PETRA, Jordan — Locals at the Wehdat Palestinian refugee camp used to toss their garbage on the front steps of the town’s main day center for the mentally disabled.
Back when the daily activity center opened its doors in 2001, explains social worker Bayan Al-Nimer, this was a way for them to show their disrespect for those in the building; and their displeasure at having a facility caring for the mentally retarded in their neighborhood.
“But every day,” Al-Nimer tells me, “The young men and women of the center would quietly go out and pick up the trash and put it in garbage cans.”
Little by little, the locals not only stopped dumping their garbage at the center’s door, they started accepting the project’s “beneficiaries” (as they are called at the Wehdat Center) as integral parts of the camp.
The Wehdat Center is one of several projects either entirely or partly funded by the Swedish Organization for Individual Relief (SOIR), a humanitarian group that has been active in Jordan for four decades.
The facility cares for about 30 young adults with varying degrees of mental disability. The women learn the basics of stitching and cooking. The men learn carpentry.
“It’s something for them to do,” says Al-Nimer, “or they would be at home all day. The young men, they are in the streets if they don’t have a place to go to.”
The Swedish Organization has had to fight many battles to reach this point. When its country director Zeinat Abu-Shanab first starting working for the group, she tells me, having mentally retarded children was considered so shameful that parents often locked them away in their homes.

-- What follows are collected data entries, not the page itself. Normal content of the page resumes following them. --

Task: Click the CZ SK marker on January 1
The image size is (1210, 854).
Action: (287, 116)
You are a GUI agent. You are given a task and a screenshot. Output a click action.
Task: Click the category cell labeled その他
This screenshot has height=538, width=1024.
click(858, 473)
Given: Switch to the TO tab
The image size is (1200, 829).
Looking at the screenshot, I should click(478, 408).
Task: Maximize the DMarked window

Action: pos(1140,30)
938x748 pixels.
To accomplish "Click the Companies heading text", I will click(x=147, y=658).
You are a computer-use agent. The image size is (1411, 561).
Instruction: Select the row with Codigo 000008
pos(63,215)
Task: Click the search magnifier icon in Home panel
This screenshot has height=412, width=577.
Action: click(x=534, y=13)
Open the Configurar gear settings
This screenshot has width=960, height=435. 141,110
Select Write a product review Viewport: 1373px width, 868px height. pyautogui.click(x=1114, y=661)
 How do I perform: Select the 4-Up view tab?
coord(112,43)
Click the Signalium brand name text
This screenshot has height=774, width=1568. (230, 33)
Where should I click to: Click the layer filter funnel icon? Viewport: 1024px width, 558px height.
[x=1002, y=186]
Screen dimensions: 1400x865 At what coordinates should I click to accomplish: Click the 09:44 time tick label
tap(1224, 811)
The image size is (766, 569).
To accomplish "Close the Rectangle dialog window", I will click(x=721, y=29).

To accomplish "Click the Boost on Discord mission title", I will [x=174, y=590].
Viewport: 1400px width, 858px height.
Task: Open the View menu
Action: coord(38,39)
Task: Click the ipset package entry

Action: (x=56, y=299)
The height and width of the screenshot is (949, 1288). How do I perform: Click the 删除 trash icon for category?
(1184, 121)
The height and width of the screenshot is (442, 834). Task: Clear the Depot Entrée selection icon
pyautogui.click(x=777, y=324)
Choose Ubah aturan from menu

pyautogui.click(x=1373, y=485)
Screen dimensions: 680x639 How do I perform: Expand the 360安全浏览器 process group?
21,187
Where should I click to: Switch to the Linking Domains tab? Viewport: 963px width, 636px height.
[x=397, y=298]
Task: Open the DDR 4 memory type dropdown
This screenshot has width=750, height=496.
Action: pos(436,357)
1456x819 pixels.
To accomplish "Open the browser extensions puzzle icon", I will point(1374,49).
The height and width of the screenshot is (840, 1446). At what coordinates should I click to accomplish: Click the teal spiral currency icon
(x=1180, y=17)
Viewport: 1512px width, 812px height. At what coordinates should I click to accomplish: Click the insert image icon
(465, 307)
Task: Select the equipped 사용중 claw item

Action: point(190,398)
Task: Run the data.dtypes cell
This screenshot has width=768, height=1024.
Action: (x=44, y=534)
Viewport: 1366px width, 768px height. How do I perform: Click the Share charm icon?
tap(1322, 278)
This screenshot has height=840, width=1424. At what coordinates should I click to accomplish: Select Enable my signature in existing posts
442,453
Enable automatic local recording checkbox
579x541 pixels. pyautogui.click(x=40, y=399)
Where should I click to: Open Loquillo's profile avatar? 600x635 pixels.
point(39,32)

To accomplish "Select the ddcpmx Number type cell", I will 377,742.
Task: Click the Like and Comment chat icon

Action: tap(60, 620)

“Those children were hidden, nobody could see a handicapped child in the street.” she says. “They were abandoned, they were unknown.”
Over the years, the taboo surrounding mental retardation started to fade and the Jordanian government has passed laws promoting equal rights for the physically and mentally handicapped.
But although there has been progress with integrating the physically disabled, mental retardation has been a lot trickier. The stigma is still there and, I’m told, a lack of resources to help those who suffer from intellectual disability.
At the Wehdat day center, I talk to 20-year old Mohammad. Shy and soft-spoken, he hardly looks up when I ask him what he wants to do. It’s difficult not to feel some degree of discomfort asking a 20-year old what he wants to be “when he grows up”.
“I want to be a carpenter.”
He rubs his index and thumb fingers together.
“To make money.”
Sometimes, while on assignment for “Inside the Middle East,” it is difficult not to be affected by the sorrows and hardships of the people whose stories we cover.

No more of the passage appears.